___ Information provided ___

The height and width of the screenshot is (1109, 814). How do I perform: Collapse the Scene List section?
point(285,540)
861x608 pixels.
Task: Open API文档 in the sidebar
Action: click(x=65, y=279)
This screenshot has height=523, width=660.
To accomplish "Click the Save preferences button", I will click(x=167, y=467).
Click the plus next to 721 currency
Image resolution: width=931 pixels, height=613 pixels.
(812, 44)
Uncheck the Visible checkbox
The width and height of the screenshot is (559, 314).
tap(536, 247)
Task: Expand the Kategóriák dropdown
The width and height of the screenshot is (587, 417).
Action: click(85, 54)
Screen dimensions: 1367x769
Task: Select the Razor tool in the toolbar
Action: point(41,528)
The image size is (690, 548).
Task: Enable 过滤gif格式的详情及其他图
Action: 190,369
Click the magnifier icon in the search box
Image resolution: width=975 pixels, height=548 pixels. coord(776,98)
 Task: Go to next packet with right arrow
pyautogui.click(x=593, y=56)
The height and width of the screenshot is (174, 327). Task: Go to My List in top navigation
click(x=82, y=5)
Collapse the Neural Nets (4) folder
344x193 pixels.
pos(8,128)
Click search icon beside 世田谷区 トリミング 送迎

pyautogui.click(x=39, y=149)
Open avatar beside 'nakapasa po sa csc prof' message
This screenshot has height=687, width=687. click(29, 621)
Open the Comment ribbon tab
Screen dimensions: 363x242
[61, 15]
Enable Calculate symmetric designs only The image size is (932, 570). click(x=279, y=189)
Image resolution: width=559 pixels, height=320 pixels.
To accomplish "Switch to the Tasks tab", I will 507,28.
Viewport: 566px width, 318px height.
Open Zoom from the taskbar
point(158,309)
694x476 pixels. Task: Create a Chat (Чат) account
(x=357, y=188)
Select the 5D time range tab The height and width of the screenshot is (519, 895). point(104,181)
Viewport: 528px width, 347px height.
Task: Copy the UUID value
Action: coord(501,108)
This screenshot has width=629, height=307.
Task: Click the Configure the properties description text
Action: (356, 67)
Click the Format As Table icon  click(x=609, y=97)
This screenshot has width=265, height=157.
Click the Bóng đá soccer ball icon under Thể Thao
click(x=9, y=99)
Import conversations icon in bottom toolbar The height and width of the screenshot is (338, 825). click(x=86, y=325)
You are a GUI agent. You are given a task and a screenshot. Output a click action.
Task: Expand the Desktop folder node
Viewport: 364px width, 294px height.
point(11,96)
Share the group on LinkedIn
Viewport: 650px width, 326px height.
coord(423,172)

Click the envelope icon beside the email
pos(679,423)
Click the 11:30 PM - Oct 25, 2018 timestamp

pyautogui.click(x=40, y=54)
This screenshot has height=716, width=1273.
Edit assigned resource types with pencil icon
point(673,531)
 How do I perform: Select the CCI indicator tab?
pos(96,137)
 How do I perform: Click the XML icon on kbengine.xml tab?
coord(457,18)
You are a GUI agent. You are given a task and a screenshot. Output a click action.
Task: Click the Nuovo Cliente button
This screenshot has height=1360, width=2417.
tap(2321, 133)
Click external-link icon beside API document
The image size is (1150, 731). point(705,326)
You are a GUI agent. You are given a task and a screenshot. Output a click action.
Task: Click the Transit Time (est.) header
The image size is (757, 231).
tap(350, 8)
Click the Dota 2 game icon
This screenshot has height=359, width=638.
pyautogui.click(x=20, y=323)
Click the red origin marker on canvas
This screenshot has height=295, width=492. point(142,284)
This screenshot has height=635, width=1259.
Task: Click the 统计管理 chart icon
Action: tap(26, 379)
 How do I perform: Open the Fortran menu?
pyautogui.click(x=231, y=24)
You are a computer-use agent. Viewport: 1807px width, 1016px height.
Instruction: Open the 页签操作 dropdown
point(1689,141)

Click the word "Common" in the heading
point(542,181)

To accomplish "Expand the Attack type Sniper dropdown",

___

Rewrite the records between the lines holding "Collapse the Neural Nets (4) folder" and "(x=357, y=188)", inclusive, with "Comment" changed to "Review" and everything else left as it is.

Collapse the Neural Nets (4) folder
344x193 pixels.
pos(8,128)
Click search icon beside 世田谷区 トリミング 送迎

pyautogui.click(x=39, y=149)
Open avatar beside 'nakapasa po sa csc prof' message
This screenshot has height=687, width=687. click(29, 621)
Open the Review ribbon tab
Screen dimensions: 363x242
[61, 15]
Enable Calculate symmetric designs only The image size is (932, 570). click(x=279, y=189)
Image resolution: width=559 pixels, height=320 pixels.
To accomplish "Switch to the Tasks tab", I will 507,28.
Viewport: 566px width, 318px height.
Open Zoom from the taskbar
point(158,309)
694x476 pixels. Task: Create a Chat (Чат) account
(x=357, y=188)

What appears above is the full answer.